Ora la questione salariale entra a pieno titolo non solo nella nuova agenda politica elettorale e post elettorale, ma è al centro anche della nuova tornata di incontri tra cgil cisl e uil e confindustria sulle modifiche da apportare al modello contrattuale. L’accordo raggiunto tra i tre segretari, e che i padroni ritengono interessante ma non sufficiente, e che sarà alla base del negoziato, prevede la scomparsa di fatto del contratto nazionale che rimarrà, al più, con la funzione di “centro regolatore” e di recupero dell’inflazione “realisticamente prevedibile” (sic!) mentre tutto si incentrerà sulla contrattazione di secondo livello che ovviamente legherà gli eventuali aumenti di salario alla produttività e all’andamento di impresa - notate la sottile ma forte continuità con il programma di Veltroni che parla di minimi contrattuali e di aumenti legati alla produttività - riesumando così quel cottimo mai completamente scomparso ma che aveva in qualche modo ceduto il passo. Così dopo l’accordo sul welfare che ha massacrato i precari lasciando intatta la Legge 30 e aumentato l’età pensionabile per tutti, ora con il nuovo accordo che si profila si attacca direttamente il contratto nazionale, e di conseguenza la funzione negoziale propria delle categorie, e il salario che diverrà variabile e sottomesso unicamente agli interessi di impresa.

● ● ● ● ● ● ●

[COSA FARAI] Per favore, prosegui il testo sulla questione salariale e sul modello contrattuale, ripartendo subito dopo la sua ultima frase. I dati costituiscono materiale a sé, distinto dal testo.

● ● ● ● ● ● ●

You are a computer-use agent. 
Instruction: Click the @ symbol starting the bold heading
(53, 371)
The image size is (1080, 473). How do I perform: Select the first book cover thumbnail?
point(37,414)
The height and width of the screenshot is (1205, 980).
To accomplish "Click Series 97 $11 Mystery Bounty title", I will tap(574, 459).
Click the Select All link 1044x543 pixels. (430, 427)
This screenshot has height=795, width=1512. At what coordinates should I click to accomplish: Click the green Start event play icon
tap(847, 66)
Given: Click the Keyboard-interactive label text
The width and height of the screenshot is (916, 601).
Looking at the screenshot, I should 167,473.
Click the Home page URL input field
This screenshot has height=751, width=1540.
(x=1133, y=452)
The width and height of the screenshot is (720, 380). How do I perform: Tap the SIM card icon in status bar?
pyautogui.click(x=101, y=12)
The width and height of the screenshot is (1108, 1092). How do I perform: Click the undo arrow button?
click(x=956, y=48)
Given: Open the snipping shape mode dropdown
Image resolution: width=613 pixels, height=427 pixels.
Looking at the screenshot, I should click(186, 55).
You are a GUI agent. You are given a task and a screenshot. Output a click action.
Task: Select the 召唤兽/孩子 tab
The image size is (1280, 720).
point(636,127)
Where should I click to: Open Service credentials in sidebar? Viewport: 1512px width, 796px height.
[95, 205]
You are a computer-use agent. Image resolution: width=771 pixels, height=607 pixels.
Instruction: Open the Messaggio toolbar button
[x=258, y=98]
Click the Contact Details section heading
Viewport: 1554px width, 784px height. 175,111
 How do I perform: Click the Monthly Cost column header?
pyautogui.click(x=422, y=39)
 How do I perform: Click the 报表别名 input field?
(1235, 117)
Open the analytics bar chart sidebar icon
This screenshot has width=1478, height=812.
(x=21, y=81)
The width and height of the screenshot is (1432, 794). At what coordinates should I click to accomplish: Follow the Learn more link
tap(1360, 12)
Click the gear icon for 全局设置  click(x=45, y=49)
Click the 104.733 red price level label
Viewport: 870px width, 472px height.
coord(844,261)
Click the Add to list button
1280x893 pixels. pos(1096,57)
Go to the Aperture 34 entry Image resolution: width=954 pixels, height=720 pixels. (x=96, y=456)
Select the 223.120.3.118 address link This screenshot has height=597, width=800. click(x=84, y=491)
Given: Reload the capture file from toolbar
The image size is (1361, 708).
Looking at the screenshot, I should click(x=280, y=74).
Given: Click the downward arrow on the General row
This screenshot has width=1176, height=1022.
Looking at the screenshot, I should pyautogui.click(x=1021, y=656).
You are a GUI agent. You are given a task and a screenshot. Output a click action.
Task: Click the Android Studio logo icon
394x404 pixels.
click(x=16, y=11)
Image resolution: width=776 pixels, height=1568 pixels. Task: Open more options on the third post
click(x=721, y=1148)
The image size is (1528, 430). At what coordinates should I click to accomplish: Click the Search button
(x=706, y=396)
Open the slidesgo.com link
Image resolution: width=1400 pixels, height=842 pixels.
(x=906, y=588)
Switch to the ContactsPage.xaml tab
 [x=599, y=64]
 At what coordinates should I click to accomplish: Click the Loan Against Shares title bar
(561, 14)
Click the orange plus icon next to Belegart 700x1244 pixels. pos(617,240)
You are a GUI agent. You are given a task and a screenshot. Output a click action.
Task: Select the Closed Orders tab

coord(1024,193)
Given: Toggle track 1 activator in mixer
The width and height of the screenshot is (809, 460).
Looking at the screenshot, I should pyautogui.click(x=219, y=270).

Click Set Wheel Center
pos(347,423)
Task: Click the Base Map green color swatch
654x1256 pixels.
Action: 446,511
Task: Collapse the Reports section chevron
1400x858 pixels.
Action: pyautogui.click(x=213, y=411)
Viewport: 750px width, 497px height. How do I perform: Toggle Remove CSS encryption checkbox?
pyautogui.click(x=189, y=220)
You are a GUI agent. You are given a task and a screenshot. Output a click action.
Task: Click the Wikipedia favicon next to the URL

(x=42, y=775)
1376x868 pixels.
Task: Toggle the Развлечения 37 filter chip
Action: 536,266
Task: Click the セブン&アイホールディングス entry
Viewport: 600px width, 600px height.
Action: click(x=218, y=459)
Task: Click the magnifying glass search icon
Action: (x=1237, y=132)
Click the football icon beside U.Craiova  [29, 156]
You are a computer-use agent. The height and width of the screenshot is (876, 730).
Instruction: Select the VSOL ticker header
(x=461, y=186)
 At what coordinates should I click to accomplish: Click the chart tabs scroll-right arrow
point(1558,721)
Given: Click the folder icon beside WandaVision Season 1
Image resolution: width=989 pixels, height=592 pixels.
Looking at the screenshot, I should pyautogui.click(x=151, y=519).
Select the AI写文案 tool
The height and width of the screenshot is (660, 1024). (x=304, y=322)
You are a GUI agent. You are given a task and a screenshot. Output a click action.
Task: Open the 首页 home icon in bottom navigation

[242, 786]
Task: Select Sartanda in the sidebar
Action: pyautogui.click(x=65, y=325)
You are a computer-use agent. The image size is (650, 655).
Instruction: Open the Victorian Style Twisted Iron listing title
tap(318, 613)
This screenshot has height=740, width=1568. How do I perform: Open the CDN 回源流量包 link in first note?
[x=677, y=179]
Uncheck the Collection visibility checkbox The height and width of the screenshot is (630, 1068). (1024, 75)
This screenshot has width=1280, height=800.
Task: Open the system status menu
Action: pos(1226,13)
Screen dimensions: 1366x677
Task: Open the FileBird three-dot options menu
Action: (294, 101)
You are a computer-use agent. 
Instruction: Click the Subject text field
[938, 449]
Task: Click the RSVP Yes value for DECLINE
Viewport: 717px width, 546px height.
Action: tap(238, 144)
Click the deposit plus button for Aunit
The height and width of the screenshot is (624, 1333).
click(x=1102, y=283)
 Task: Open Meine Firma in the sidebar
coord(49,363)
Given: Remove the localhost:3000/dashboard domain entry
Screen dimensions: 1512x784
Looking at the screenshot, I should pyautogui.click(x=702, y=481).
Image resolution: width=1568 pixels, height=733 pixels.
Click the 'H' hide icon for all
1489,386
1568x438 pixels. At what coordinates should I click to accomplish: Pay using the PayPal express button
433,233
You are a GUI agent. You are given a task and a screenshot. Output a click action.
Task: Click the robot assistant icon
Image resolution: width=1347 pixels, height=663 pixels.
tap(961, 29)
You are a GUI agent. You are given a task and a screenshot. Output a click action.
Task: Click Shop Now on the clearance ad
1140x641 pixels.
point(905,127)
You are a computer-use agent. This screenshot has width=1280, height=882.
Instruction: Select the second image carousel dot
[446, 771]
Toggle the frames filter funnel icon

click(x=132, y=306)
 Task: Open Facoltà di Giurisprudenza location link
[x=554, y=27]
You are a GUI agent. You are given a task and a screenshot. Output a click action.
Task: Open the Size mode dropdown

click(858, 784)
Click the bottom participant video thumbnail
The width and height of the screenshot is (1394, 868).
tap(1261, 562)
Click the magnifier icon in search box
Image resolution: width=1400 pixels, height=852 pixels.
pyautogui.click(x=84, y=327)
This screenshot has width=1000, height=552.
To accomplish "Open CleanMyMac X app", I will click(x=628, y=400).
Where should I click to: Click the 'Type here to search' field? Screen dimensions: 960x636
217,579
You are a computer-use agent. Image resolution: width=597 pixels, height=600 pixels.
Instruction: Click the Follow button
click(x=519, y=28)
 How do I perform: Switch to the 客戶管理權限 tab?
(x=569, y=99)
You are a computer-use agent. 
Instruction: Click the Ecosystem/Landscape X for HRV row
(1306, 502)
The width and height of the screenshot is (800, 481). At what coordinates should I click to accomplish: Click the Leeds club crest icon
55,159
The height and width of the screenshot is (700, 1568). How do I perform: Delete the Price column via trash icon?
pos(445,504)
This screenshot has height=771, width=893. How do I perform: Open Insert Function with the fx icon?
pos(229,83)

● ● ● ● ● ● ●

[SOLUZIONE]
Ripristinare immediatamente un sistema automatico di adeguamento di salari e pensioni al costo della vita, reinternalizzare e ripubblicizzare i servizi essenziali quali acqua, luce, gas ecc. e controllarne le dinamiche dei prezzi, costruire case popolari, ridistribuire la ricchezza prodotta, distribuire ai lavoratori dipendenti i proventi del recupero dell’evasione fiscale, ridurre la prima aliquota fiscale solo per i redditi da lavoro dipendente entro i 50.000 euro queste sono proposte praticabili immediatamente per consentire un recupero economico alle famiglie dei lavoratori dipendenti italiani - che si collocano ormai in Europa tra gli ultimissimi posti della graduatoria salariale, superati recentemente perfino dalla Grecia e dal Portogallo - che la CUB sosterrà nei prossimi mesi quale che sarà il governo prossimo venturo e per impedire che si concluda con un altro pesante attacco ai lavoratori il confronto in atto sul modello contrattuale tra padroni e sindacati concertativi.